Bis der König im August 2022 auf der Bühne des Mannheimer Klubs „Hafen 49“ taumelt, und das Konzert nach einer Minute abbrechen muss. Die Drogen werden für alle sichtbar. Und es ist auch nicht mehr klar, dass wenn Haftbefehl von der Bühne geht, es Aykut ist, der zu Hause bei Frau und Kindern ankommt.
Am Ende dieses Films, mit dem Hafti seinen Azzlacks genannten Fans auch erklärt, wie es um ihn steht, liest man noch einmal das Wort „Babo“ groß auf dem Bildschirm, und darunter dessen Urbedeutung: „Vater“. Was ein Verweis auf das ihm nach eigenen Worten Wichtigste neben der Musik ist: die Familie.
Ob er sie retten kann? Seine Karriere? Er singt weiter von Drogen, warnt aber auch vor ihnen, warnt vor sich selbst als Vorbild. Ende August hat die Staatsanwaltschaft Darmstadt Anklage gegen ihn wegen einer Fahrerflucht im Januar 2024 erhoben. Der Film hat kein echtes Happy End.

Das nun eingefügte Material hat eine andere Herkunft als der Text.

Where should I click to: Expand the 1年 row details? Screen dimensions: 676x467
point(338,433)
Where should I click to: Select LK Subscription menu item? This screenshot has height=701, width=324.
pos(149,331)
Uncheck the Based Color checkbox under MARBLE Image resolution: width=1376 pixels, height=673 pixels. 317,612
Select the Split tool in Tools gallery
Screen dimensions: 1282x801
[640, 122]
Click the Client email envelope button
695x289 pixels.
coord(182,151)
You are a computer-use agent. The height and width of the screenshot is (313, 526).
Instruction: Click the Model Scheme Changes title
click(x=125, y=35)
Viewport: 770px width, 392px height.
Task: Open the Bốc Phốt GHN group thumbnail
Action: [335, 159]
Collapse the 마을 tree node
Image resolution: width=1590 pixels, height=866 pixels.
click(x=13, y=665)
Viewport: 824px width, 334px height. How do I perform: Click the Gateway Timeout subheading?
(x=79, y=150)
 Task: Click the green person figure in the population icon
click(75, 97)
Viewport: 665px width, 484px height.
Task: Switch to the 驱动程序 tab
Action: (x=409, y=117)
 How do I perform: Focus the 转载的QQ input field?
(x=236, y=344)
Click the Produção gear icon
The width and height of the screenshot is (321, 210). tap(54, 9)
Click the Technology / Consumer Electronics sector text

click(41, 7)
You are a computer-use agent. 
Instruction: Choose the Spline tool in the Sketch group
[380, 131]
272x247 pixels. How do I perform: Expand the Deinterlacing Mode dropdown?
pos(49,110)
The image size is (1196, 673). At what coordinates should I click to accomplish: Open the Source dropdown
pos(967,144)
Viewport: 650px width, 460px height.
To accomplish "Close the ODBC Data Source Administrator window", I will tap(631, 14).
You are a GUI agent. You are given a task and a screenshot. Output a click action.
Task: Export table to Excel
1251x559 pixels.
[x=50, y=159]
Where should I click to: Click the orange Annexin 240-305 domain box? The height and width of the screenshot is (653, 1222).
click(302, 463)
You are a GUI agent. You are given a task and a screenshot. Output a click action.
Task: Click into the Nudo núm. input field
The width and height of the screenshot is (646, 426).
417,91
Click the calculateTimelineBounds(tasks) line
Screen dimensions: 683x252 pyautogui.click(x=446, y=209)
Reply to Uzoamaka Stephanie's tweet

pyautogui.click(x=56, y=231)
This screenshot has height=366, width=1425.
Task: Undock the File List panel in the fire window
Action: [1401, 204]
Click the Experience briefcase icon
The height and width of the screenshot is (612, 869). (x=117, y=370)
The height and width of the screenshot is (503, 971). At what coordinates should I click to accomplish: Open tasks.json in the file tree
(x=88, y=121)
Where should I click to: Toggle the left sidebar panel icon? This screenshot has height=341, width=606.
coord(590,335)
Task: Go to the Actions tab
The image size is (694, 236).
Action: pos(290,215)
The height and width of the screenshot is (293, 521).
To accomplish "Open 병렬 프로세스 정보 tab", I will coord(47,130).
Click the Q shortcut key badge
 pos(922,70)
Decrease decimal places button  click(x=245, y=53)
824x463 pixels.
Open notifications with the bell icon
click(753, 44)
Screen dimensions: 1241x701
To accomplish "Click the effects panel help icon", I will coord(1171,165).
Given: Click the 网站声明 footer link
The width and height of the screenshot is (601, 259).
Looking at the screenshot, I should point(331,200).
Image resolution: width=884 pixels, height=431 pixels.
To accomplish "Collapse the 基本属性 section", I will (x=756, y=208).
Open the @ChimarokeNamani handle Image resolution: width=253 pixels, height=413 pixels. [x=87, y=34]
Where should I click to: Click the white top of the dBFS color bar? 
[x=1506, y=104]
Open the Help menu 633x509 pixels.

Aber er zeigt einen Mann, der von sich sagt „Ich war schon tot.“ Und lebt.
Und wenn er, die Augen von seiner Kapuze verschattet, Reinhard Meys „In meinem Garten“ singt, singt er, so scheint es, von sich: „In meinem Garten / blühte blau der Rittersporn, zwischen dem Unkraut in meinem Garten, / im Geröll in meinem Garten / wo die anderen Blumen verdorr‘n…“
„Babo – Die Haftbefehl-Story, Film, 92 Minuten, Regie Juan Moreno und Sinan Sevinç, mit Aykut Anhan, Nina Anhan, Cem Anhan, Aytac Anhan, Jan Delay, Marteria, Niko Backspin, Peter Fox (ab 28. Oktober bei Netflix)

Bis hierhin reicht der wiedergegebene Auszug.